Menurutnya, kasus jatuhnya truk kemarin sudah masuk ke kasus hukum. Artinya, tidak lagi memiliki kewenangan terhadap kejadian tersebut.

“Kalau kewenangan kami (Kemenhub) di Jembatan Timbang dan terminal. Kalau di luar dua tempat itu penegakkan hukumnya harus didampingi oleh pihak kepolisian,” jelasnya.

Menyusul kejadian tersebut, Direktur Jenderal Perhubungan Darat Kemenhub Hendro Sugiatno telah meminta kepada seluruh operator pelabuhan untuk tegas menolak kendaraan yang tidak sesuai ketentuan terlebih jika ada indikasi kelebihan dimensi dan muatan (Over Dimension Over Loading/ODOL) untuk masuk kapal.

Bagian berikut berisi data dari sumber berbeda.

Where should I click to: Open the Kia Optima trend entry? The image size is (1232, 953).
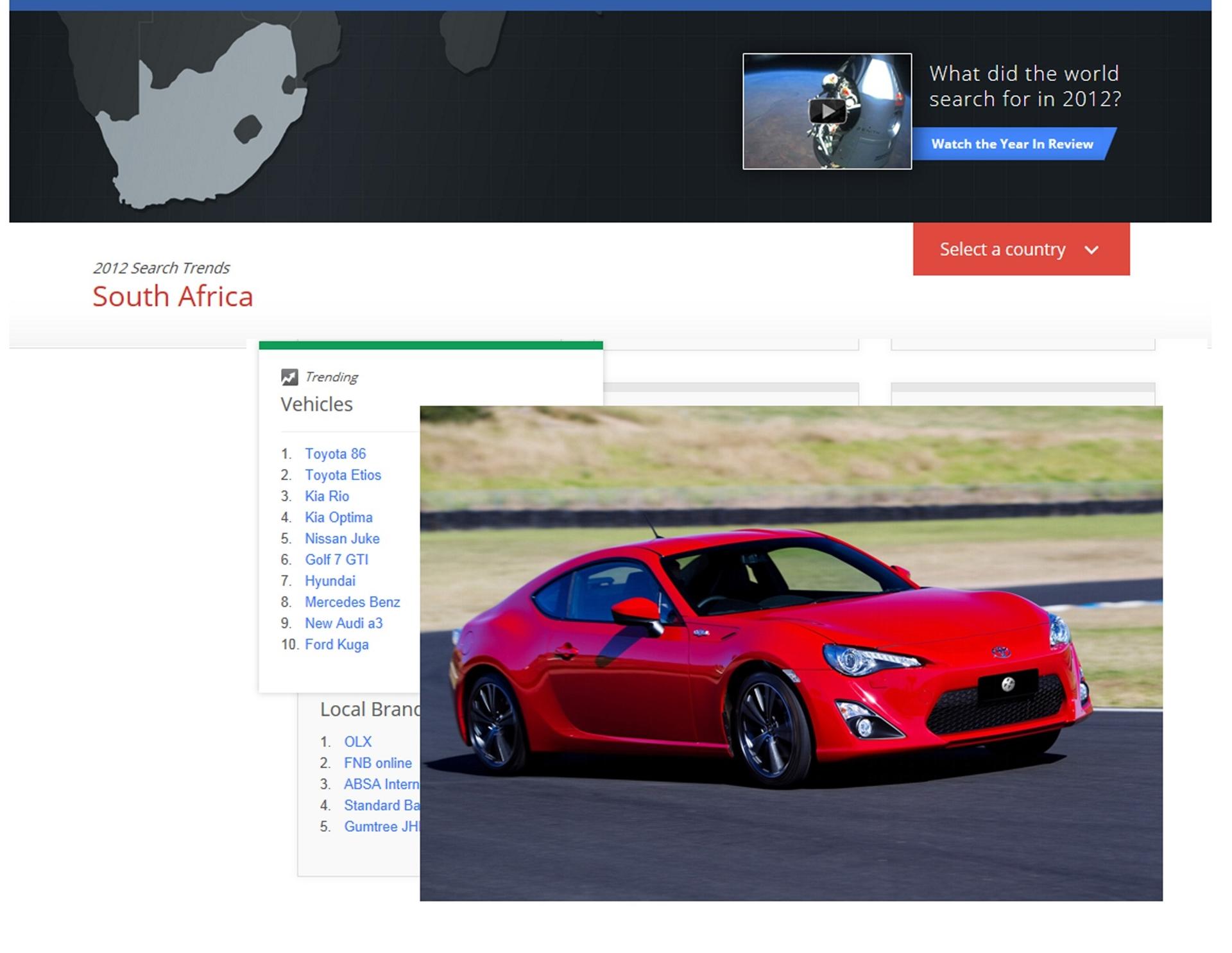[x=339, y=517]
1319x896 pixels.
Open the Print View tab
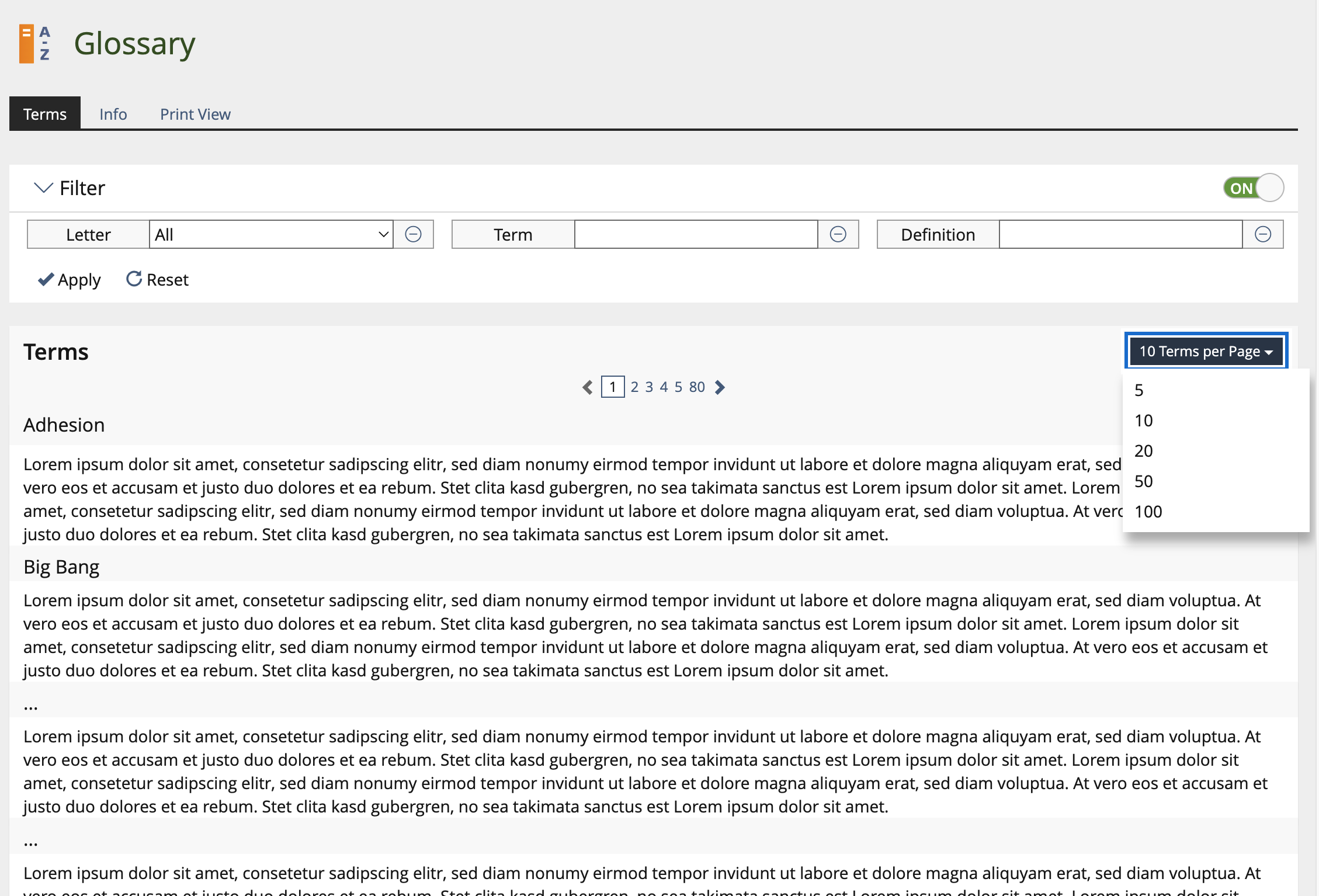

Hal ini merujuk pada Peraturan Menteri Perhubungan Nomor 103 Tahun 2017 Tentang Pengaturan dan Pengendalian Kendaraan yang Menggunakan Jasa Angkutan Penyeberangan.

“Sanksi untuk over loading mulai dari transfer muatan hingga larangan meneruskan perjalanan. Tapi jika over dimensi bisa pidana,” tegas Pitra.